Oxygen plasma is crucial to many atomic layer deposition (ALD) processes, and O(3P) radicals play a significant role in terms of reactivity and surface modification. In situ X-ray photoelectron spectroscopy (XPS), residual gas analysis mass spectrometry (RGA-MS), and ab initio molecular dynamics (AIMD) simulations were used to study the free-radical-assisted ALD of boron oxide (B2O3) films on Si(100) using trimethyl borate [B(OCH3)3] and mixed O(3P)/O2 effluents at room temperature at varying levels of O(3P)/O2 flux to the surface. Under these conditions, no reaction with pure O2 was observed.

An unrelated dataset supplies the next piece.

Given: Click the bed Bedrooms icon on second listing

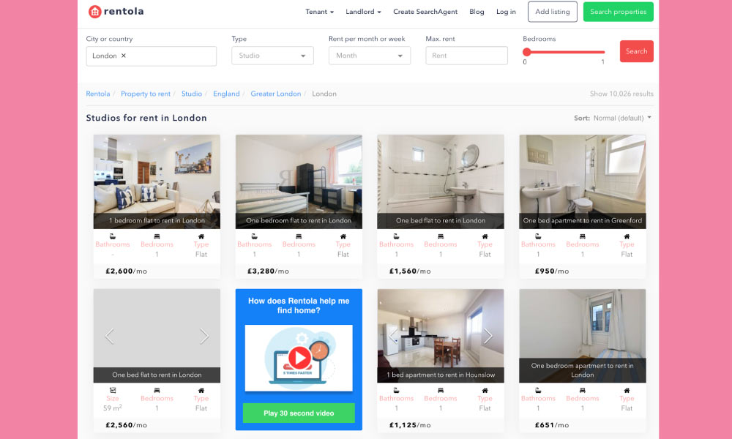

The XPS results show that at low O(3P)/O2 flux, a complete removal of alkyl ligands is observed and C-free B2O3 is achieved, with CO2 and H2O as the main reaction products. At higher O(3P)/O2 fluxes, the formation of a stable oxidized C surface layer is observed with some C incorporation into the growing B2O3 film. In both flux regimes, the B2O3 film thickness increased linearly with the number of cycles, consistent with an ALD process. AIMD simulations of O(3P) collisions with B(OCH3)3 indicate a multistep ligand removal mechanism initiated by hydrogen abstraction at a threshold O(3P) energy of ∼0.1 eV, consistent with RGA-MS results. In contrast, C oxidation and incorporation in the high-flux regime result from O2 termination of the O(3P)-induced C radical sites. This work demonstrates that the purity of B2O3 films, efficiency of ligand removal, and surface reaction products can be flux-dependent.